• _Your instructions_:
Copy the passage of the DVT and PE revision notes below word for word, from "Deep vein thrombosis (DVT) and Pulmonary Embolism (PE ) Revision" up to and including "the COC pill)".

Text section start

Cardiology: Deep vein thrombosis (DVT) and Pulmonary Embolism (PE )

Deep vein thrombosis (DVT) and Pulmonary Embolism (PE ) Revision Notes
deep vein thromnus

DVT is a clot in the veins. They can occur in any vein, although they are much more likely in the veins of the pelvis and legs. On their own, they are not particularly significant, however, they are dangerous because they can embolise, and cause a pulmonary embolism – these can be fatal.
Aetiology
-          Stasis/immobility – e.g. hospital bed, long flight
-          Dehydration
-          Oestrogen (pregnancy, and to a lesser extent, the COC pill)
-          Genetic clotting defect (e.g. lack of protein C)
-          Obesity (atherosclerosis)
-          Age (old)
-          Varicose veins
-          Surgery
-          Previous DVT/embolism
-          Trauma
-          Infection
-          Malignancy
Virchow’s triad of risk factors:
-          Stasis
-          Hypercoagulability
-          Vessel wall injury
Signs / symptoms
-          Red, swollen leg (particularly calf)
-          Tenderness
-          Pitting oedema
-          Fever
Diagnosis
This is often made clinically, using the Well’s score. this is a list of risk factors, worth 1 point each. (see page tow for furthur details)
-          Score >3 – Treat as DVT – and also perform a compression USS to confirm
-          Score 1-2 – Treat as DVT – and perform compression USS to confirm
-          Score 0 – do a D-dimer test. If negative, then unlikely to be DVT. If positive, Treat as DVT, and perform compression USS.

Text section end
The data section start

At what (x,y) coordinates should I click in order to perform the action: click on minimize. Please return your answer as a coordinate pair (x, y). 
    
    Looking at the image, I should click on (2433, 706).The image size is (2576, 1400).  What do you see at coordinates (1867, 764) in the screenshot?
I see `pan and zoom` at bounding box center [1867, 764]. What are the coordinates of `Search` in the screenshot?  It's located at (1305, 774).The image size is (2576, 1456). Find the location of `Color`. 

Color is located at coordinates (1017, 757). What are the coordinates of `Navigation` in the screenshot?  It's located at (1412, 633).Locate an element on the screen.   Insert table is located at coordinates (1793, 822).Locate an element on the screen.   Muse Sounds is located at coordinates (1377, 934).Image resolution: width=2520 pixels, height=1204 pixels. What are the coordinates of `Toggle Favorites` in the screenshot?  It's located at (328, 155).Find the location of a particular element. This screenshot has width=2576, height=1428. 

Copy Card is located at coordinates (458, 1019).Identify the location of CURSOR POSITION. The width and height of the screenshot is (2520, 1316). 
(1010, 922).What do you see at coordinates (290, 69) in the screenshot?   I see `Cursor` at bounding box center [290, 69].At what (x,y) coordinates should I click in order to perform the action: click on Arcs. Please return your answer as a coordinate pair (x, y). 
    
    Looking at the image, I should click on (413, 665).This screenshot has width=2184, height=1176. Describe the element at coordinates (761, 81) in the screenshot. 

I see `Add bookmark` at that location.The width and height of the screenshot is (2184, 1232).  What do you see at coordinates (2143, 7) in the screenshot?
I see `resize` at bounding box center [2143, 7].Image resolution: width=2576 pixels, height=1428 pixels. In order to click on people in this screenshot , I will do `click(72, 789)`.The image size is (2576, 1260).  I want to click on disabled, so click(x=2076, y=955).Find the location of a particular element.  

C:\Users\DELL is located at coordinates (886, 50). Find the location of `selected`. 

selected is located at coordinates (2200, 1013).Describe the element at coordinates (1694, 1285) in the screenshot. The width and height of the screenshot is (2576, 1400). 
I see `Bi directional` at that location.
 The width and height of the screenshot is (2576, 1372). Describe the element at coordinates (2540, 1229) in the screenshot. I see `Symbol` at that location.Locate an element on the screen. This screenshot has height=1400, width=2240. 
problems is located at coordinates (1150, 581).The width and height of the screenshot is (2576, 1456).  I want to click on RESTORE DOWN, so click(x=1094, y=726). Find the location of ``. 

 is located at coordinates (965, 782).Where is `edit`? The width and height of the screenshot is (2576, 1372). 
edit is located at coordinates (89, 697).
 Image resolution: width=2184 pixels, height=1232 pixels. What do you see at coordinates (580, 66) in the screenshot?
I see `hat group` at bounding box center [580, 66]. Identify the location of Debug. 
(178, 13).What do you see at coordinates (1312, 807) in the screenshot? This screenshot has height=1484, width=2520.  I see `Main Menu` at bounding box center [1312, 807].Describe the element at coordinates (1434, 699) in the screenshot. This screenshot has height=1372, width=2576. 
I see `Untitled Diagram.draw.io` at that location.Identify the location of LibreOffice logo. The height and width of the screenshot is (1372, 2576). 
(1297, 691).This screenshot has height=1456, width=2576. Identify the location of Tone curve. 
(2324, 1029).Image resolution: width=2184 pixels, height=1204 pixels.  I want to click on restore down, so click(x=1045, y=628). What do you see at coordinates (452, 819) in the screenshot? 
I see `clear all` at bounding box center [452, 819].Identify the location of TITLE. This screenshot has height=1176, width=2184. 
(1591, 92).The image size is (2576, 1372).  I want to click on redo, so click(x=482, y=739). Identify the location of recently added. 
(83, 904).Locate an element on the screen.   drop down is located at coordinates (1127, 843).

The data section end

• _Output of the exercise_:
Deep vein thrombosis (DVT) and Pulmonary Embolism (PE ) Revision Notes
deep vein thromnus

DVT is a clot in the veins. They can occur in any vein, although they are much more likely in the veins of the pelvis and legs. On their own, they are not particularly significant, however, they are dangerous because they can embolise, and cause a pulmonary embolism – these can be fatal.
Aetiology
-          Stasis/immobility – e.g. hospital bed, long flight
-          Dehydration
-          Oestrogen (pregnancy, and to a lesser extent, the COC pill)